I have a fairly strong affinity for the United Nations. When I worked for the Rockefeller Archive Center, I solidified that connection when I was working on the papers of Nelson Rockefeller, whose diplomatic career involved his work at the San Francisco Conference. The Archive Center commemorated the centennial of Nelson's birth this year. in addition to Nelson's contributions, his father, John D. Rockefeller, Jr., gave the land on which the United Nations headquarters now sits.
In high school, I was a member of the Model United Nations. This allowed me to travel to several conferences to represent my school. One conference, I traveled to Yale University, where I and another student were representing the Soviet Union on the Security Council. Unfortunately, we both returned late from lunch during the conference and in the interim, the rest of the Security Council had drafted a resolution calling for the immediate withdrawal of Soviet forces from Afghanistan (it was the early 80s). Without us there to veto, the resolution passed. It was not the finest moment. That conference featured a scenario the year before where our representatives to the Security Council were awakened in the middle of the night to deal with an international crisis - Germany had reunified and was preparing its forces to march on the rest of Western Europe.
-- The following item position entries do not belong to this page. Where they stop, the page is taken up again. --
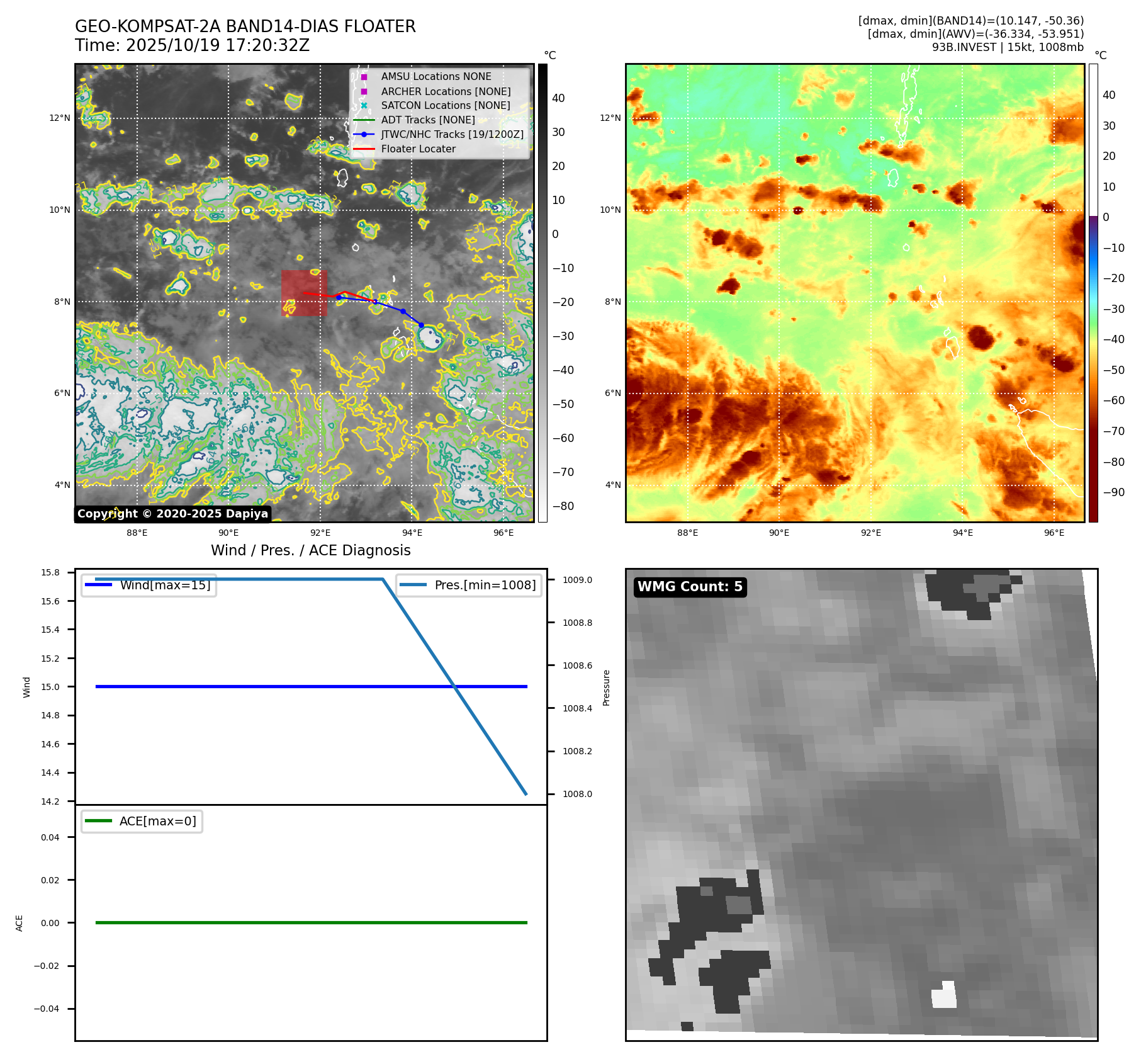Screen dimensions: 1141x1064
Task: Click the AMSU Locations magenta square marker
Action: [364, 77]
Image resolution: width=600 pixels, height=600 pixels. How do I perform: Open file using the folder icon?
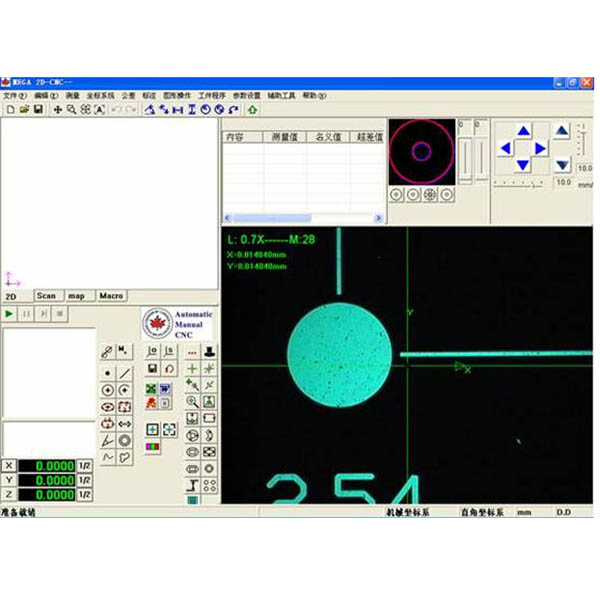(24, 109)
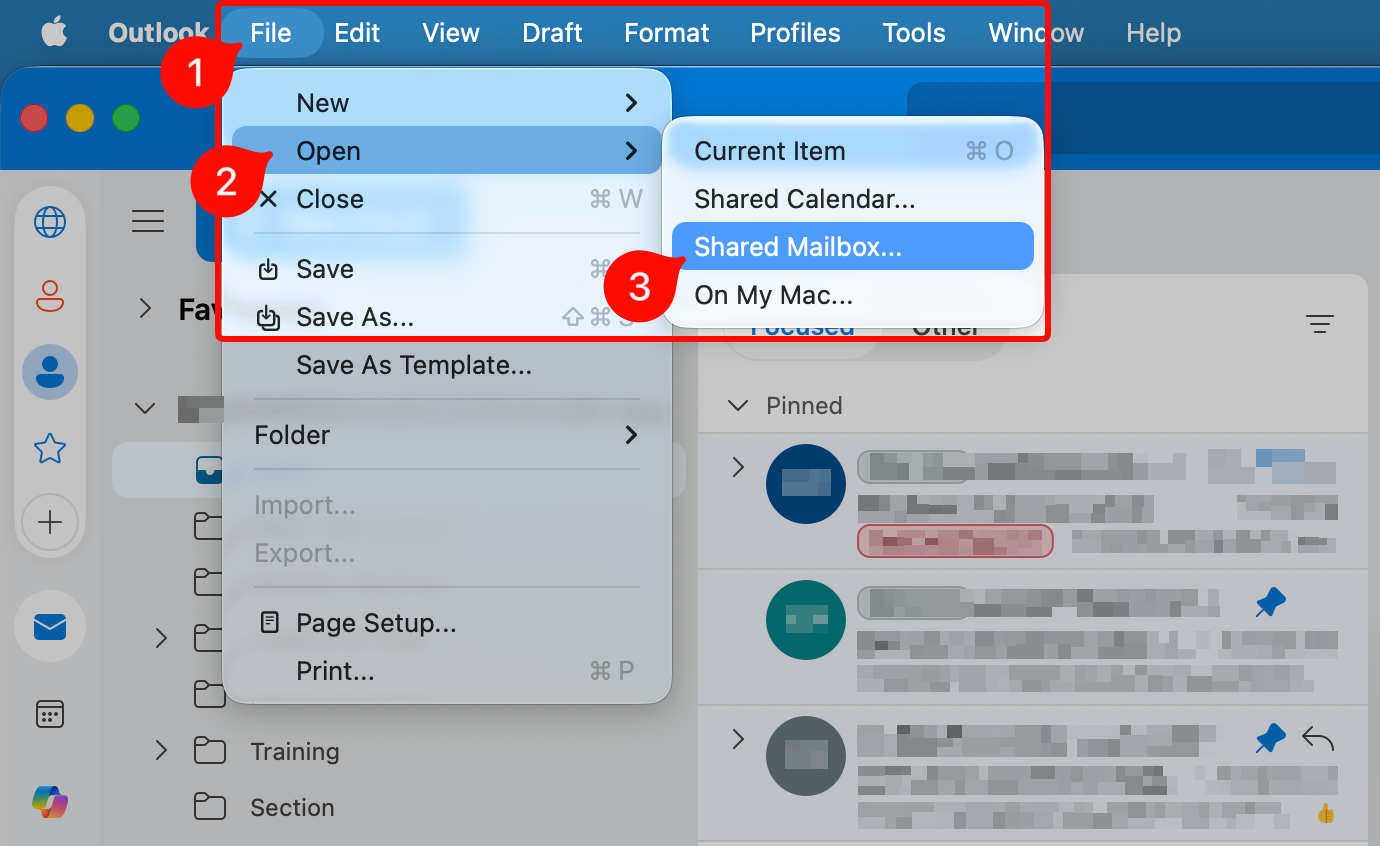Expand the Favorites section

click(146, 308)
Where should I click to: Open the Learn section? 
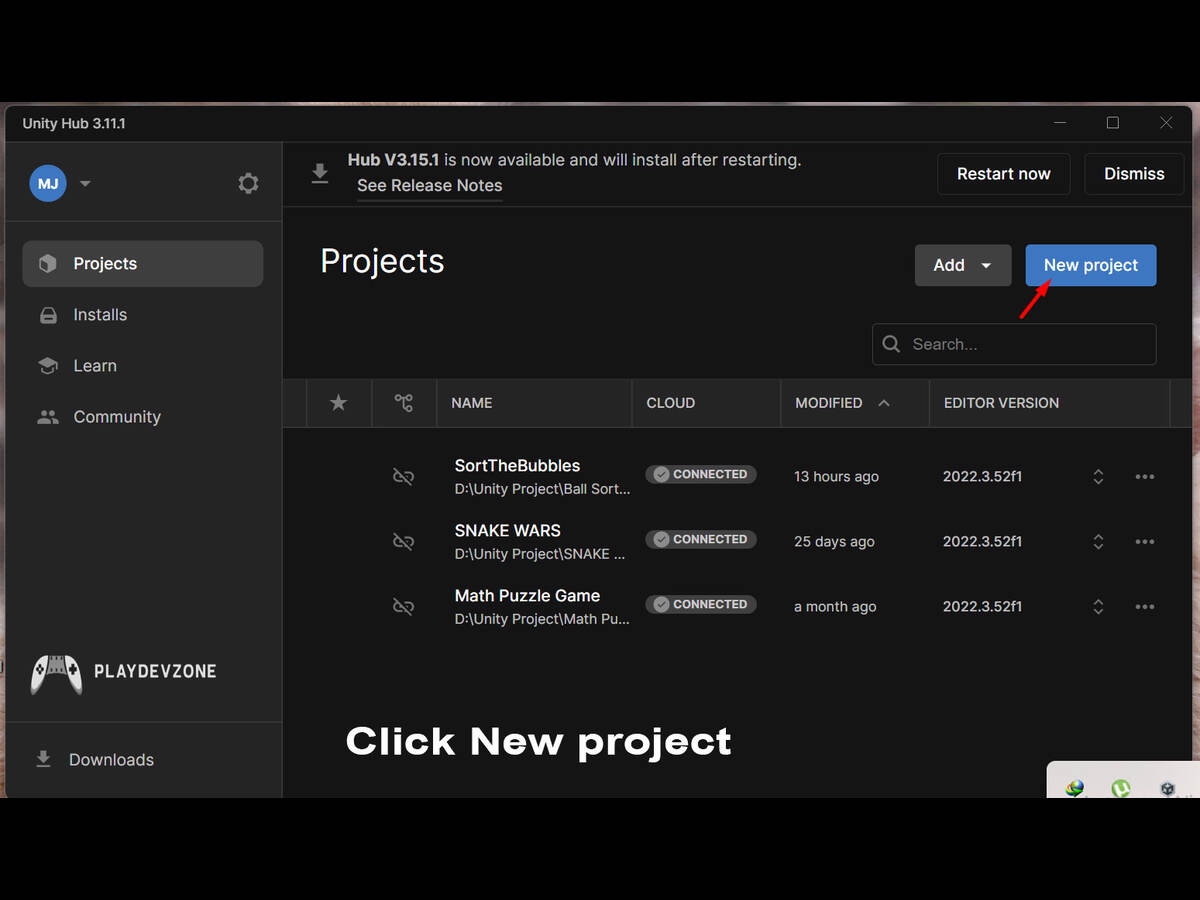[95, 366]
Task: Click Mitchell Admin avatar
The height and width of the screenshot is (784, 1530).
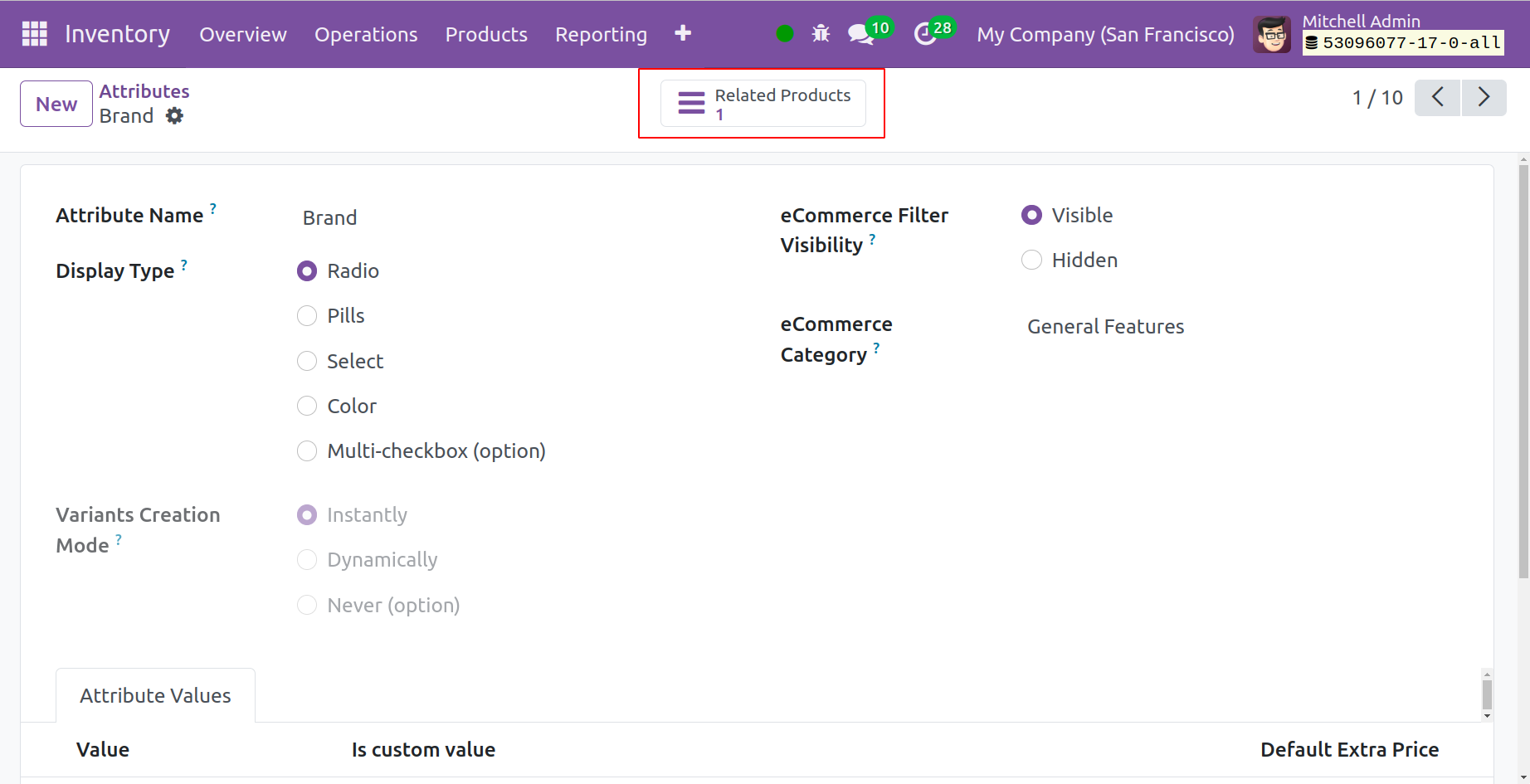Action: coord(1271,35)
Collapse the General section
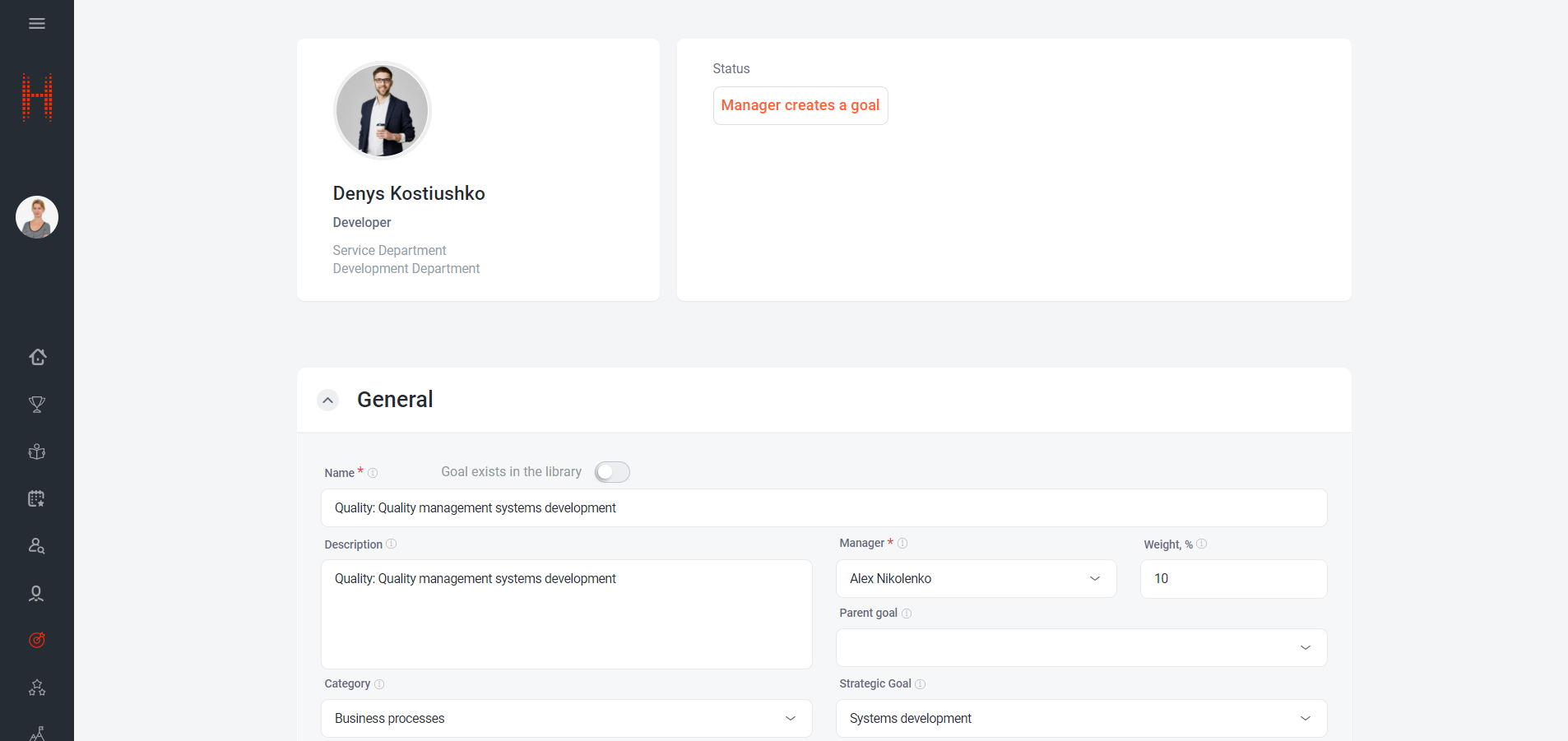This screenshot has width=1568, height=741. click(x=328, y=401)
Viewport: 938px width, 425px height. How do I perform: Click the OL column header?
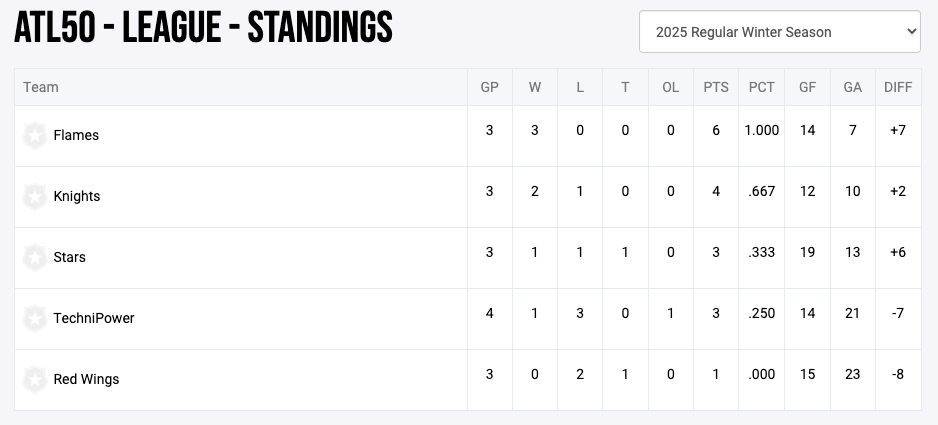(x=670, y=87)
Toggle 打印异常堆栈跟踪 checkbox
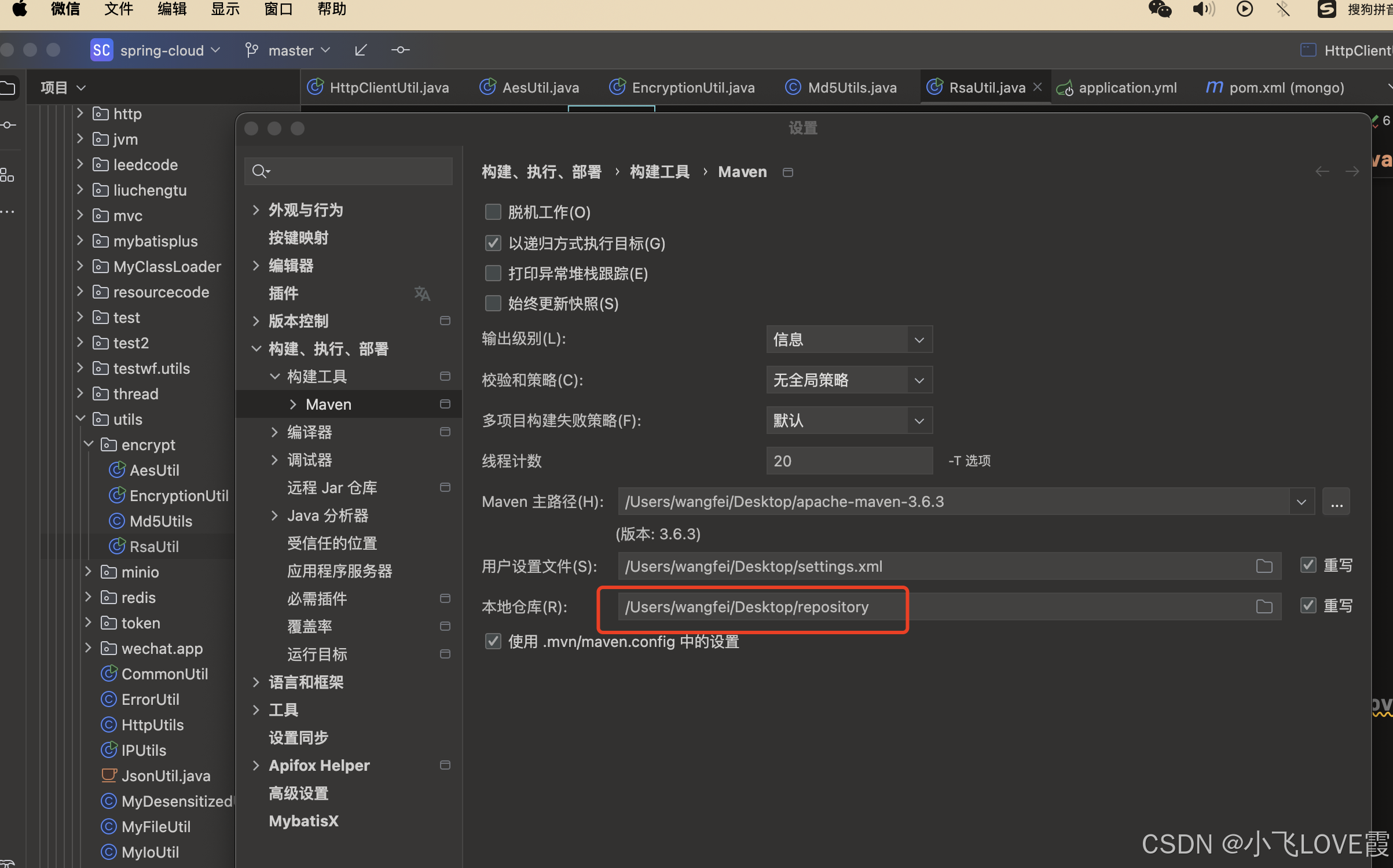 [x=493, y=273]
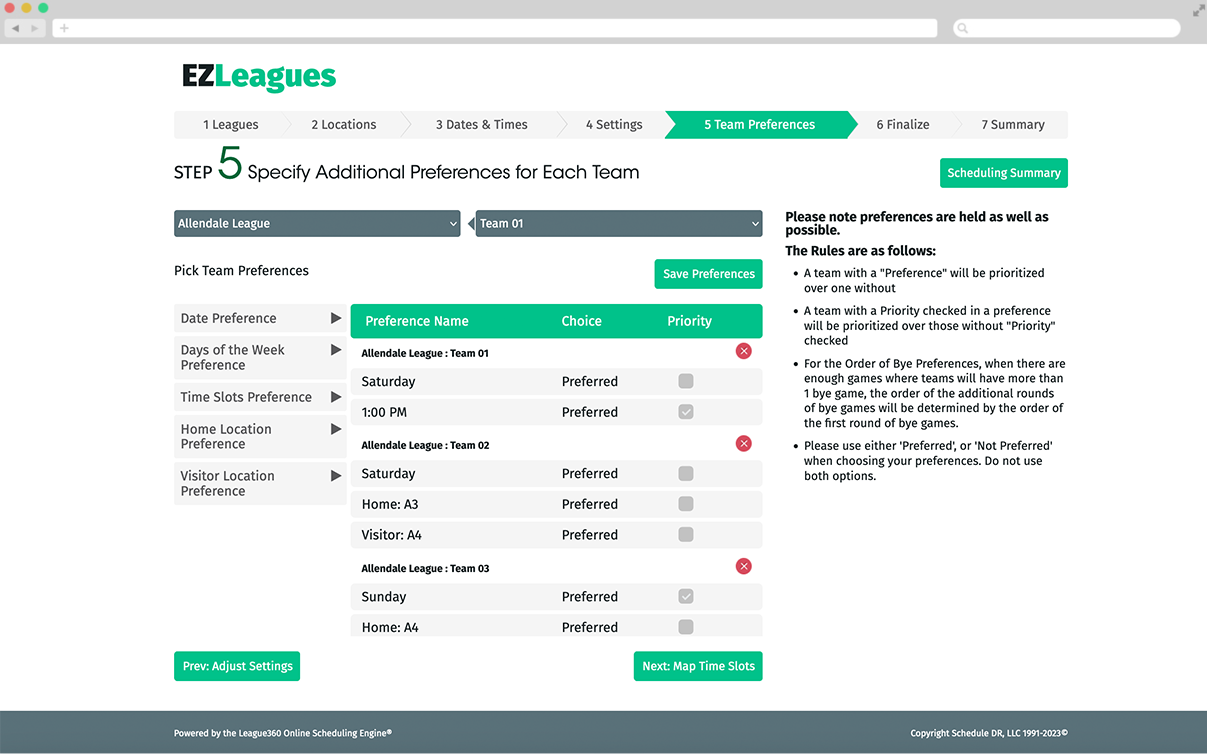Open the Scheduling Summary
The height and width of the screenshot is (754, 1207).
(1003, 172)
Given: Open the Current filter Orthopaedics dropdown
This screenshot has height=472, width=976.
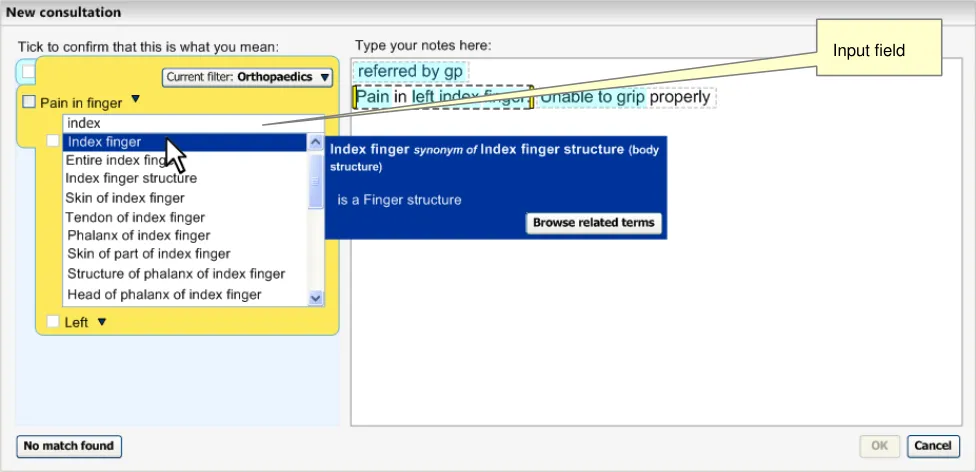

At another meeting, held in Washington DC (at the Hinckley Hilton, where I would later spend time at a number of other professional meetings), I bailed out on the awards ceremony (we weren't winning any awards anyway) to go to the National Zoo. Yes, those were the days.
As I have mentioned here before (I think), my mother was very involved in Girl Scouting and that presented me with the opportunity to help show girl scouts and girl guides from around the world around Manhattan (it also helped my social life, but that's a different post). We would often visit the United Nations, so I could often do the tour just as well as the docents that were giving it. Given my exposure to people from around the world, I had started a postcard collection and had accumulated an extensive set of cards from all corners. When I would visit the United Nations, I would often buy a postcard from the gift shop that featured the flag of a nation that I had in the collection (it's OK, I know that I'm a bit of a nerd). We would also take the opportunity to mail ourselves cards or letters from the UN Post Office, which is in International Territory, despite its physical location in New York City.
When I went to work for the International Monetary Fund Archives, one of the things I undertook was to plan an exhibition to commemorate the 60th Anniversary of the Bretton Woods Conference, from which the IMF and the World Bank were created. The Bretton Woods Conference took place a year before the UN Conference and served as a model for running that meeting. Some of the same issues arose (representation for Latin America chief among them) and these men (and a few women) forged these two organizations to create a firm foundation for rebuilding the international economic system. There have even been some calls recently that we need another Bretton Woods Conference to deal with the deepening financial crisis.
Happy United Nations Day to everyone!